In what way is MacOS best for working with sound? The industry has long ago moved on to Windows.


I'm not so sure about that - I can't remember the last time I was in a studio that wasn't running macOS to be honest.


Logic is superior in many ways to other DAWs. There are some hardcore Logic users out there.


I wouldnt say superior, Logic, Ableton, Reason, Cubase etc. They're all different, they all have their own strengths and weaknesses. Eg. Ableton has pretty crappy midi sequencing capabilities whereas Reason has probably the best. They all fit different use cases.


There's some neat features in the OS for developers but you can do the same thing with a Linux machine.


It is "form" which made macbook THE notebook to have.

> The vast majority of users choose Macs because of the great OS and the hardware specs

Very wrong. Your average consumer can barely differentiate between MacOS/Windows. The vast majority choose it because it's the best social-status-wise. Which it became because of form. Everybody knows that only poor people have Androids/PCs.


>Everybody knows that only poor people have Androids/PCs.

Having worked on several university campuses, I agree with you about Apple promoting themselves as a status symbol, but - I think you might have to run in upper-class or at least urban circles to even notice this difference. I grew up in small town America, where nobody was buying laptop computers the price of a used car. Doctors, lawyers, pretty much everybody I knew as a kid ran Windows. Most people had a traditional desktop tower, whether or not they had a laptop.

The few exceptions tended to be geeks, or people who were devoted to the Apple ecosystem because they had been using Macs since at least the early '90s.

Now that I'm in urban university circles, I'm the only person using Androids / non-Apple PC hardware.
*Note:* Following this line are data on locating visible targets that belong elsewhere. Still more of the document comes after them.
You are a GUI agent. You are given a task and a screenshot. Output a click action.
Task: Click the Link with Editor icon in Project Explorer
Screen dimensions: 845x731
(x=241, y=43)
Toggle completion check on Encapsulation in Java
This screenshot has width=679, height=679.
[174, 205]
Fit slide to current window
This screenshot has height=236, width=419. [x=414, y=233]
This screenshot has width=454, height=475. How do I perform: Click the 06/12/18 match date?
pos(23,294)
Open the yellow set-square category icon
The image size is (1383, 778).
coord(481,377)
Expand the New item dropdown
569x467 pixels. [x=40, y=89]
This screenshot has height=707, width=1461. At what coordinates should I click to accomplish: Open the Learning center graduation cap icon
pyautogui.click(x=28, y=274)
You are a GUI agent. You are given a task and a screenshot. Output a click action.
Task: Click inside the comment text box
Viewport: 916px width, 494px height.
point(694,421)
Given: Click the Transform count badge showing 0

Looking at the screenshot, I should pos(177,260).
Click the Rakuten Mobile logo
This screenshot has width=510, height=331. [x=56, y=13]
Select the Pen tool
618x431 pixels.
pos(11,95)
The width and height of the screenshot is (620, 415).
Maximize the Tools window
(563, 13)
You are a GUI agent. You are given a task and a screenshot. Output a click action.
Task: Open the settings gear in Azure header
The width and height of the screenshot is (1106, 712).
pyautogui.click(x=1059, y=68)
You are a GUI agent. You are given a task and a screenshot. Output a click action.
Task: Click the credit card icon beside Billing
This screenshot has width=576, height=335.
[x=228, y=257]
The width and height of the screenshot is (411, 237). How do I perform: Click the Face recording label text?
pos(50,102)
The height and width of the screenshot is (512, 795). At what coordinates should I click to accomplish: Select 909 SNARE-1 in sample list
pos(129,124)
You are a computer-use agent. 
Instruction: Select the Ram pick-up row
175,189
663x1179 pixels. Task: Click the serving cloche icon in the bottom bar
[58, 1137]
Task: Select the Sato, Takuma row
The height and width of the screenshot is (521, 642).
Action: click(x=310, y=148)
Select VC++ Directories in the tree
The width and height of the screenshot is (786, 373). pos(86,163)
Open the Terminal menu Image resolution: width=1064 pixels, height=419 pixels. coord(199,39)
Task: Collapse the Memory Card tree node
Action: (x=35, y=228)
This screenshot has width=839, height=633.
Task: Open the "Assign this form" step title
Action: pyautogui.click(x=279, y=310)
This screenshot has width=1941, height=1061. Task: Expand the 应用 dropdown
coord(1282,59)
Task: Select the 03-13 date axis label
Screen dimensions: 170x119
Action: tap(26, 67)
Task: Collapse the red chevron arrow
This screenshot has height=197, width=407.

Apple really seems to be the "default", and people using other things are doing so for pretty solid technical reasons.


I dunno, I used to recommend a lot of relatives -- aunts & uncles, nephews and nieces in school -- buy macbook airs, particularly when they were $900 / $1k-ish out the door.

Now that they're $1400 w/ 16g ram / $1500 out the door, I recommend them to no one. $1.5k is just too much money for a basic laptop.


The exact ratio could be argued, but there are customers with varying levels of familiarity with computing tech. Calling people "wrong" is just plain silly.